Generate another service:

nest g service audit/job-processor

job-processor.service.ts

import { Injectable, Scope } from '@nestjs/common';

@Injectable({ scope: Scope.TRANSIENT })
export class JobProcessorService {
  private jobId = `JOB-${Math.random().toString(36).substring(2, 10).toUpperCase()}`;

  process(job: string) {
    console.log(`[${this.jobId}] Processing job: ${job}`);
    return `${this.jobId} completed ${job}`;
  }

  getJobId() {
    return this.jobId;
  }
}

This service always generates a fresh job ID per injection.

Use them in the Controller

Create a controller in the audit module:

nest g controller audit/audit

audit.controller.ts

import { Controller, Get, Req } from '@nestjs/common';
import { Request } from 'express';
import { GlobalAuditService } from './global-audit.service';
import { RequestTrackerService } from './request-tracker.service';
import { JobProcessorService } from './job-processor.service';

@Controller('audit')
export class AuditController {
  constructor(
    private globalAudit: GlobalAuditService,
    private requestTracker: RequestTrackerService,
    private jobProcessor: JobProcessorService,
  ) {}

  @Get('track')
  trackAction(@Req() request: Request) {
    const user = request.headers['x-user'] || 'anonymous';

    this.requestTracker.setActionBy(user as string);
    this.globalAudit.logEvent(`User ${user} hit track endpoint`);

    const paymentJob = this.jobProcessor.process(`payment for ${user}`);

    return {
      requestId: this.requestTracker.getRequestId(),
      actionBy: this.requestTracker.getActionBy(),
      processedJob: paymentJob,
    };
  }
}

Call the Endpoint

Run local server:

npm run start:dev

Now send requests:

GET /context  with header  x-user: Hamza
GET /context  with header  x-user: Ali

What you’ll observe:

• Each request has a different requestId (because Request scope)
• Each job process creates a different jobId even inside same request (Transient scope)
• The audit logger stays the same instance and runs globally (Singleton)

This is exactly how seniors design isolated request tracking + shared utilities.

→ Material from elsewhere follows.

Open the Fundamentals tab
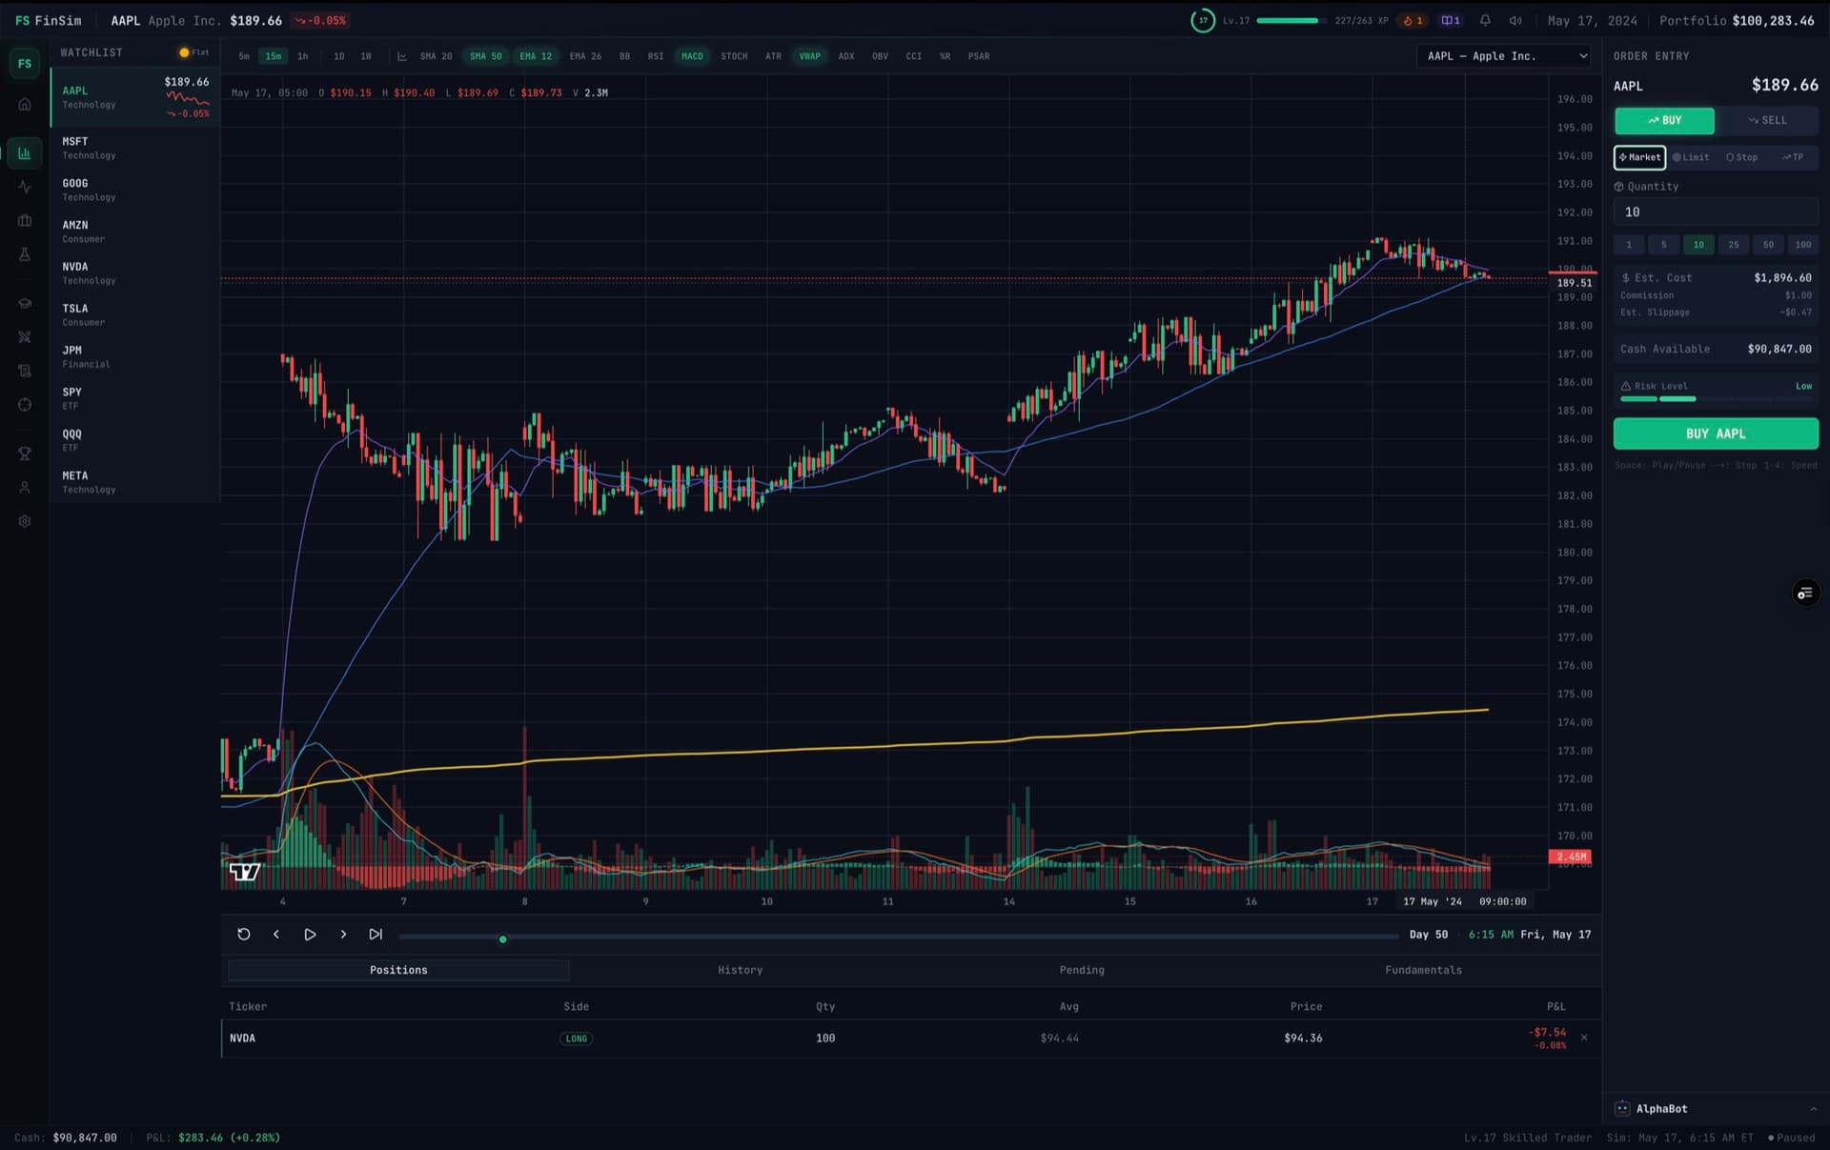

Why we choose one scope over another in production

A few powerful real-world scenarios:

Use Request-Scoped when

• You need to keep the current user identity temporarily
• You want request-level logs without cross-request data overlap
• You are implementing multi-tenant logic in future
• You are building analytics, telemetry, or audit streams per request

Use Singleton when

• The service is stateless
• You want the highest performance
• You want to share data safely across the app
• You need it inside multiple injectable contexts like guards, modules, or interceptors

Use Transient when

• Each operation must generate a new instance
• You need 100% isolation
• You are building unique processors, transactions, or worker objects
• You want instances that never share state even within the same request

Senior Tips You Should Lock in Your Mind

• Make services Singleton unless isolation is required
• Request scope is powerful but heavier — use only for real request context needs
• Transient is the most isolated but avoid in frequently used services
• You can safely inject singleton services inside request-scoped services
• Scopes are the key to preventing “shared state bugs” that crash multi-user apps

Final Words

Provider scopes are not just a configuration… they are a design decision that protects your app from state pollution, memory issues, and unstable behavior.

Once you understand them, you write backends that behave predictably — even under millions of requests, multi-user traffic, or future distributed architecture.